Will the climate change in Warsaw?
Will we leave our children a less stormy world?
JOHANNESBURG, 7 October 2013 (IRIN) - The latest assessment of climate change by the world's leading authority is out, and the news is not good. But will it change anything at the annual UN talks
to negotiate a deal to slow down global warming, to be held in Poland in a few weeks' time?
IRIN spoke to some concerned people about the talks, and about the possible impact of the Fifth Assessment by Working Group I of the Intergovernmental Panel on Climate Change
(IPCC) on the negotiations in Warsaw
from 11 to 22 November.
Thomas Stocker, co-chair of the working group, pointed out at the release of the report
that by 2011 people had already used up more than half of the budget of carbon they could emit to keep global temperatures from rising by two degrees Celsius - a level long described by scientists as catastrophic for mankind.
If warming continues at this rate, we could be facing the worst consequences of climate change as soon as in the next 20 or 30 years. The concept of a carbon budget was not new, but it was used for the first time by the IPCC to illustrate the seriousness of the situation. The other sobering statement from Stocker was that, in any case, the earth is headed for a global temperature increase of 1.5 degrees Celsius by the end of this century.

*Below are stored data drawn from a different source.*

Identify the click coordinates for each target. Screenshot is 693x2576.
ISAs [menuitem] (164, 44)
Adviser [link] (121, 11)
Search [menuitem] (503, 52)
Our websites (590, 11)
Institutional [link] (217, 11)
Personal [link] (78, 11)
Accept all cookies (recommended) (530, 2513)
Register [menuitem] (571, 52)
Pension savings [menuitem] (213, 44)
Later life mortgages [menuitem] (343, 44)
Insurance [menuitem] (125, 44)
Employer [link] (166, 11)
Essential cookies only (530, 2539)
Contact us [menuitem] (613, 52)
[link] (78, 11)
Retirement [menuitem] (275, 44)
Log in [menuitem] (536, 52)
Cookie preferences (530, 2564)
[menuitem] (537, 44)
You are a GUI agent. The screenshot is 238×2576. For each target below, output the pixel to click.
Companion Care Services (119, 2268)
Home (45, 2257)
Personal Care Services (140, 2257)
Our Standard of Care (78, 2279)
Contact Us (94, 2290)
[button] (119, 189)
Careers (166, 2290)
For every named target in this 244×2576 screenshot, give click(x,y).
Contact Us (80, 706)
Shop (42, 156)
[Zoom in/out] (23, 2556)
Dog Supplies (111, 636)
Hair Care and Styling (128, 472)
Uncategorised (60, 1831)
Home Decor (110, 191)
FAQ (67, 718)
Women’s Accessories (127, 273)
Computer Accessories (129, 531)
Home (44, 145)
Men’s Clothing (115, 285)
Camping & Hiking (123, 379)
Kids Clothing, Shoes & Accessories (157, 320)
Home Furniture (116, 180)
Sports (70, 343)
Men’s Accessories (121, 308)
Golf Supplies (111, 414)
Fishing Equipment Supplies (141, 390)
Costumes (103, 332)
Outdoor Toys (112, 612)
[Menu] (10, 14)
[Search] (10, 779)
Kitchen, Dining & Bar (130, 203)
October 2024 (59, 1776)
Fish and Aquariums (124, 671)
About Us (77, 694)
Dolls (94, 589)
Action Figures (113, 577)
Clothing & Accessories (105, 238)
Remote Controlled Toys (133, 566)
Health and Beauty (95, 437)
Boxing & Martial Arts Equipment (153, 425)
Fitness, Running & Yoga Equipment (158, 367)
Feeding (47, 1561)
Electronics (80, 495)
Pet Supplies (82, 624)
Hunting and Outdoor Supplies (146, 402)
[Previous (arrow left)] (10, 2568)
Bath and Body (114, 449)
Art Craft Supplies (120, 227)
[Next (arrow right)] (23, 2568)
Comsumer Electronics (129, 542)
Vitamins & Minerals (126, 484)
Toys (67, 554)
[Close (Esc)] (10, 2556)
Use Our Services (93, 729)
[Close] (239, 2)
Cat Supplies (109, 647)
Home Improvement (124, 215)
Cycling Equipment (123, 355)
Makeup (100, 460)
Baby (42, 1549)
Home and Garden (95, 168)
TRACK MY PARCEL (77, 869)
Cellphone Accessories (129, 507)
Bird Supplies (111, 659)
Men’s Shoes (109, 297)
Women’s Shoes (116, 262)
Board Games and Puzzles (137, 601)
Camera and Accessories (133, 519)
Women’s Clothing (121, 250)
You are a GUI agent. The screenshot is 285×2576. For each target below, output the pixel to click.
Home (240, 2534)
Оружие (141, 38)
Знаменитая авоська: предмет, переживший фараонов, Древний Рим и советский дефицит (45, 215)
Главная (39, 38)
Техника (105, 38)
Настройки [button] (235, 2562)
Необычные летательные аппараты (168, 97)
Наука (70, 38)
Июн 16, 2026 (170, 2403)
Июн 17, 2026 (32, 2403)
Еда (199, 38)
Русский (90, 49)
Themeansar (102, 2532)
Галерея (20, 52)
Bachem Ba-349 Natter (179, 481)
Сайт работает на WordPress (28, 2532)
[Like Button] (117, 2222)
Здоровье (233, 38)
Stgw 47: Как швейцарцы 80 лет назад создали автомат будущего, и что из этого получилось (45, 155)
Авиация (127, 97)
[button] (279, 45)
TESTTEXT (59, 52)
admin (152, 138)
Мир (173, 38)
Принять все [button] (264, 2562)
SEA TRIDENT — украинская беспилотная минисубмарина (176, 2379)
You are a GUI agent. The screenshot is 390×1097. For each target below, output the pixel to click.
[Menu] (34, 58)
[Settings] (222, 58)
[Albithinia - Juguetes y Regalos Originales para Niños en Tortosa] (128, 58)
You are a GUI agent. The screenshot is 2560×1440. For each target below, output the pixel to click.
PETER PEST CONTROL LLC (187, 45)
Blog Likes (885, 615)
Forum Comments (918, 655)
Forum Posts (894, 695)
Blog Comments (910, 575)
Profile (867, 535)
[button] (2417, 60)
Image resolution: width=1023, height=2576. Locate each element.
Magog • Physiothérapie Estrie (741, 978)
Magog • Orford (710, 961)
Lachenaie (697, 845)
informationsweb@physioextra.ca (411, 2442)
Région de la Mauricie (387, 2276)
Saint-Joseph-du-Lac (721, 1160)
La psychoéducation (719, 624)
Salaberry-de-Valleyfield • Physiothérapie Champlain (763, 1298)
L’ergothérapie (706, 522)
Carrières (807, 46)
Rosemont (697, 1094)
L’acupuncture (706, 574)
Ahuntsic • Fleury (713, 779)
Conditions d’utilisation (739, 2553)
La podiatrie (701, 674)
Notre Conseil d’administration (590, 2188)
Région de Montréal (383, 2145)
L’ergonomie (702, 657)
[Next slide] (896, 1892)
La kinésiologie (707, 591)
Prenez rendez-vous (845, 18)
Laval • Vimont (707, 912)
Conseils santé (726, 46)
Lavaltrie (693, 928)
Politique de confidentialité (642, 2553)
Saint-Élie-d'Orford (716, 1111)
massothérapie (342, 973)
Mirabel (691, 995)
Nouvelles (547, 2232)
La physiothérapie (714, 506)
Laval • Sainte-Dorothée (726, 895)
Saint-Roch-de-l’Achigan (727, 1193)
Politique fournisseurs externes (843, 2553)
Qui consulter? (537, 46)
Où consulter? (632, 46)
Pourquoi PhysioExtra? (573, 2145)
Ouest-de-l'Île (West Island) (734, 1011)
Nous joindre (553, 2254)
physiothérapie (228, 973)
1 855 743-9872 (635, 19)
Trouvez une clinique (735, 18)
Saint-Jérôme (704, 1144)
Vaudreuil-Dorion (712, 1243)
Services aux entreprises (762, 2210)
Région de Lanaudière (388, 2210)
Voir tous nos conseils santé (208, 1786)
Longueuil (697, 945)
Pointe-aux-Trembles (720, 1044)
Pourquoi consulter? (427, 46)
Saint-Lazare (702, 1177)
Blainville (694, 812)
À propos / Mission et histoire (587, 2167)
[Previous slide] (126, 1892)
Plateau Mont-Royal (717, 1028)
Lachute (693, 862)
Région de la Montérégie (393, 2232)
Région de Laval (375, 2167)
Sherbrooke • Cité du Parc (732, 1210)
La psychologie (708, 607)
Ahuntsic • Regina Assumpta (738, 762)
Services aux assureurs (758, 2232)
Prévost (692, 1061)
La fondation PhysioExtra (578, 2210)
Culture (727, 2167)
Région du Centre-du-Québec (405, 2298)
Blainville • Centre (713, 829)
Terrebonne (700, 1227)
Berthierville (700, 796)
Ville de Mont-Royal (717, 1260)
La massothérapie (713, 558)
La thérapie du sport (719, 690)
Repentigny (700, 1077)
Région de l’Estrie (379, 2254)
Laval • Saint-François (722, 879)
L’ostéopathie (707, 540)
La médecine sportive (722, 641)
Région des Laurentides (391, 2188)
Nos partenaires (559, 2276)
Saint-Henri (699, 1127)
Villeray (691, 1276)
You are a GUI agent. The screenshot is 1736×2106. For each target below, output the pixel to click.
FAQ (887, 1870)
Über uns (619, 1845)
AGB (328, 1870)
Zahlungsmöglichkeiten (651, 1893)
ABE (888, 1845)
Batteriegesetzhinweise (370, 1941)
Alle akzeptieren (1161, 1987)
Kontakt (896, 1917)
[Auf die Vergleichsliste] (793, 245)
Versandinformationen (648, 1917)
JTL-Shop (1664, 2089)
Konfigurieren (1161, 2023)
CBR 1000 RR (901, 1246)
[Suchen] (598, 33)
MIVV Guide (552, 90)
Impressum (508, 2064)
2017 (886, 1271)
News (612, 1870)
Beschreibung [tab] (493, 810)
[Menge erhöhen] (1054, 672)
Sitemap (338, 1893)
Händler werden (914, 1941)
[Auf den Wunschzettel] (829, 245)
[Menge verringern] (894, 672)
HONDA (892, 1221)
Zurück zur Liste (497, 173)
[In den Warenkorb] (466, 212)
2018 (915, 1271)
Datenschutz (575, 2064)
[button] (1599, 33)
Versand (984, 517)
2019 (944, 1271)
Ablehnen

The IPCC has considered four scenarios, based on various levels of carbon dioxide emission by people, with projected levels ranging from 15 percent to 40 percent of emissions remaining in the atmosphere longer than 1,000 years, and warming up the atmosphere continuously.
"The potential for increased transparency and accountability that the carbon budget affords may spur some countries to take a second look at their pledges, and encourage others to do the same"
Will these conclusions stir up things among negotiators at the 19th Conference of the Parties (COP19) to the UN Framework Convention on Climate Change (UNFCCC) in Warsaw?
Sven Harmeling, the Climate Change Advocacy Coordinator for the NGO, CARE International, says the concept of a "carbon budget" lays down clearly that one can not only talk about setting targets to reduce emissions for a specific year like 2050, which is often at the centre of the discussion. "If we leave it too late to start cutting emissions, the 'carbon budget' will be all but eaten up - meaning whatever carbon is left will barely last us more than a couple of decades. Those who say we still have time to consider our options are wrong. More than half of the carbon budget has already been used - and this is extremely alarming, because dramatically reducing emissions will not happen overnight."
Harmeling believes this should be "a very serious wake-up call", and "governments must focus on getting to peak emissions as soon as possible, and decline thereafter, no matter what the specifics of the carbon budget are. The sooner the full paradigm shift to low-emission development is triggered, the better."
Not a side issue anymore
Harjeet Singh, ActionAid's international coordinator for disaster risk reduction (DRR) and climate change adaptation, notes that discussions on the "carbon budget" at the UNFCCC negotiations until now have been "largely limited to 'side events’”, but with the IPCC underlining the issue, he believes it will "become a key element of official negotiations at Warsaw”.
“The report has once again underlined the urgency with which emissions reductions are required,” Singh says. “[The] Warsaw conference must result in ambitious targets by the developed world… and providing finance to developing countries to adopt a greener pathway and deal with climate impacts."
Richard Klein, a scientist with the Stockholm Environment Institute, says, "The notion of a 'carbon budget' is a good way of illustrating the challenge ahead." Klein was also a lead author of the IPCC Special Report, Managing the Risks of Extreme Events and Disasters to Advance Climate Change Adaptation (SREX). "Country delegates [in Warsaw], and anybody else interested in the outcome of the climate negotiations, will certainly take notice of this IPCC conclusion, but I doubt that the dynamics of the negotiations will suddenly change as a result of it," he says.
"The potential for increased transparency and accountability that the carbon budget affords may spur some countries to take a second look at their pledges, and encourage others to do the same," Klein added in an email to IRIN. "However, I think the carbon budget is a powerful communication tool to inform the public and other stakeholders of the 'emissions gap' (the difference between the total emission reductions that are needed and the total emission reductions pledged by all countries)."
Saleemul Huq, a scientist with the International Institute for Environment and Development (IIED) and one of the authors of the IPCC's forthcoming Working Group II report, which will deal with the impacts of climate change, says while the "carbon budget" is a "useful concept", it is likely to make a bigger impact at COP21, to be held in 2015.
In 2012 all the parties to the UNFCCC agreed to a three-year review process to see if the targets for reducing emissions to keep a global temperature rise below 1.5 degrees Celsius were adequate, and if the world was on track to reduce emissions enough to stem climate change.
The review process will report at COP21, and will inform the new deal to address climate change.